Exercises - Python Collections and Pandas

Originally published at: http://www.itversity.com/topic/exercises-python-collections-and-pandas/

Let us do exercise to understand collections API in detail Data can be retrieved from this link in my git account Data is tab separated Structure of data state constituency candidate name sex age category party name party symbol general postal total percentage of total votes percentage of polled votes total number of voters Each…

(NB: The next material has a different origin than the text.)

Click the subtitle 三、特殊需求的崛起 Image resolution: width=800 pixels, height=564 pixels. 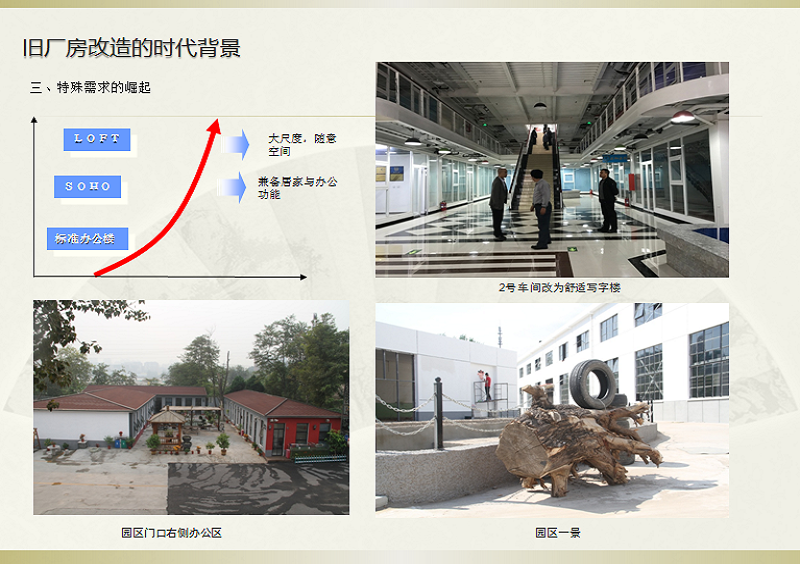[x=90, y=88]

Here is the code which I used using Pandas:

#Exercise 1 – Get all the distinct constituency
election = pd.read_csv(“C:/Users/bmehta/Downloads/ls2014.tsv.txt”, delimiter = ‘\t’)
elec = election.groupby(election[‘constituency’])[‘constituency’].nunique()
print (elec)

#Exercise 2 – Get number of constituencies by state sorted in descending order by number of constituencies
constbystate = election.groupby(election[‘state’])[‘constituency’].nunique().sort_values(ascending = False)
constbystate

#Exercise 3 – Get the number of seats for each party in each state – output should be state,bjp,inc,
election.groupby([‘state’,‘partyname’])[‘total’].sum()

#Exercise 4 – Get the percentage of polled votes of each party formulla (number of votes per party across all the constituencies / total number of votes all the constituencies)

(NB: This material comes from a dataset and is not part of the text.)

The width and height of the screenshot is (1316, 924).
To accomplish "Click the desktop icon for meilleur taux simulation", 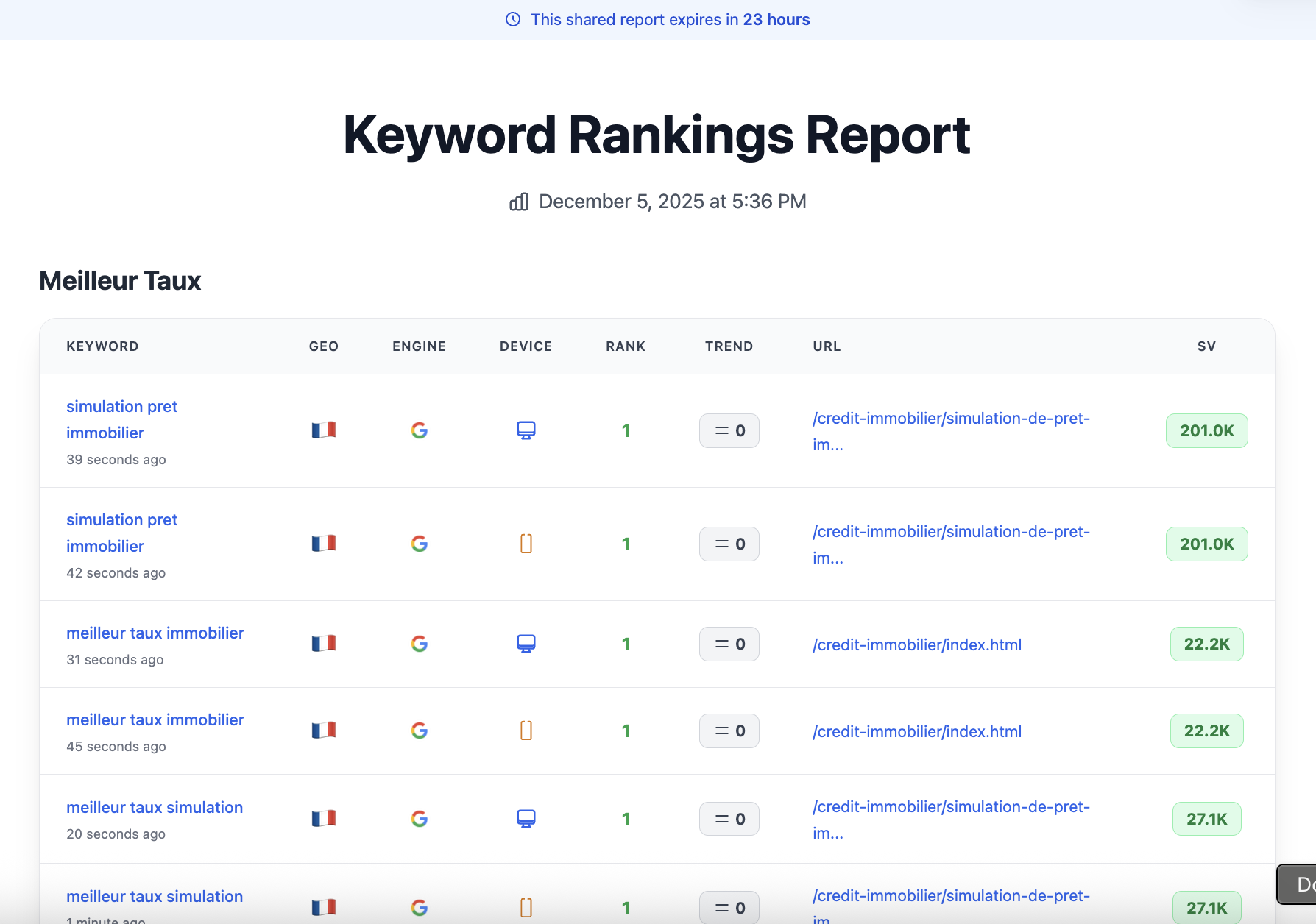I will click(526, 819).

election.groupby([‘partyname’])[‘total’].sum()/int(election[‘total’].sum())

#Exercise 5 – Get top 10 candidates by margin (number of votes for winner – number of votes for 1st runner)
topwinners = election.groupby(‘candidate_name’)[‘total’].sum().sort_values(ascending = False).nlargest(10)
firstrunners = filtered.iloc[1:]

I was really not sure of Q5. Has anyone solved it?.

Thanks,
Bhavik

Hi ,
I have solved the mentioned exercise using sql function .

– Get top 10 candidates by margin (number of votes for winner – number of votes for 1st runner)
SELECT * FROM
(
SELECT state,constituency,partyname,candidate_name, total AS votes_earned,
total - lead(total) OVER (ORDER BY total DESC) AS margin_of_votes
FROM election_results_2014
ORDER BY total DESC
)
WHERE rownum<=10